- The reason is that we still think of our senses—sight, hearing, touch—as reflecting the outside world, purely. But they don't. They provide us with a mixture of the world out there and our own expectations.
Couple things they should have gotten into but didn't: 1) Hearing and vision are terribly lossy codecs in humans. Roughly 80% of the information you think you "see" and "hear" are synthesized by your brain based on, as they say, prior information. This is the source of nearly all optical illusions and why we see faces in the moon, etc. Every misinterpreted lyric you've ever heard ("there's a bathroom on the right" in CCR's bad moon rising, etc) is due to this as well. When exposed to new information we pattern-match with what we've seen or heard before. Thus, ghosts, phantom ringtones, etc. 2) They're kinda cheating on the "scrambling." They left most of the consonants in place (I'd be curious to see their algorithm - it sounds like a pitch/amplitude transform which preserves sibilance, plosives and frickatives to a greater extent than vowels) which aids natural born speakers of Germanic tongues. there's a chance that people who grew up speaking any of the Asiatic languages would not attach to the clip the same way because intelligibility in asiatic languages requires the development of different structures in Broca's Area than the structures necessary for Germanic languages. 3) The first time through you don't attach to the consonants because you have no context for them. If, however, you listen to the clip over and over again you will get close eventually, at least if you have training. I heard "next stop" before I knew what I was listening to, but I do this sort of thing for a living.
and the brain has a terrible memory at that. So how much of consciousness is actually real? Our emotions, our passions, our desires... All suspended in delusions, but then reinforced by our sense of "self"... Roughly 80% of the information you think you "see" and "hear" are synthesized by your brain based on, as they say, prior information.
Some good points there, especially about the Mondegreens. Essentially all of this comes back to the fact that our brains are excellent at pattern matching but it is interesting to get such a clear example of how much work our brain does to reconcile the external information presented to it into something that 'fits' our internal world. Its like the sensory equivalent of cognitive bias.

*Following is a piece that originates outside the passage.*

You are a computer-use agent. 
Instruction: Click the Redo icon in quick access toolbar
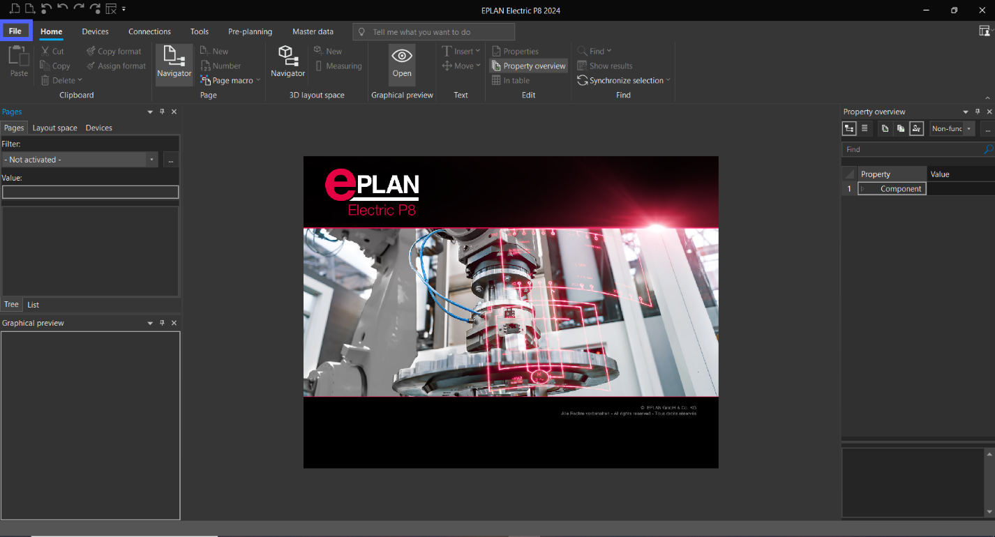[79, 10]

Yeah, in relation to your third point there was a guy in the comments who stated that he had been in aviation for over 50 years. Because of this, he had learnt and heard 'Aviation English' over many a noisey radios. He said he got the phrase completely the second time round it played.
That was neat. I think people too little consider the nature of their perception of the world around them. Like the article says ( and the illusion proves), not only are they made of external stimuli, but also our previous experiences. In addition to this, we inherently can't know what senses we don't have. There could be so much more to the world, or rather a vaster array of interpretations of the world than I care to imagine.
Dat intonation. I need to learn some Mandarin before the imminent onslaught of Chinese world dominance, thanks for reminding me. :)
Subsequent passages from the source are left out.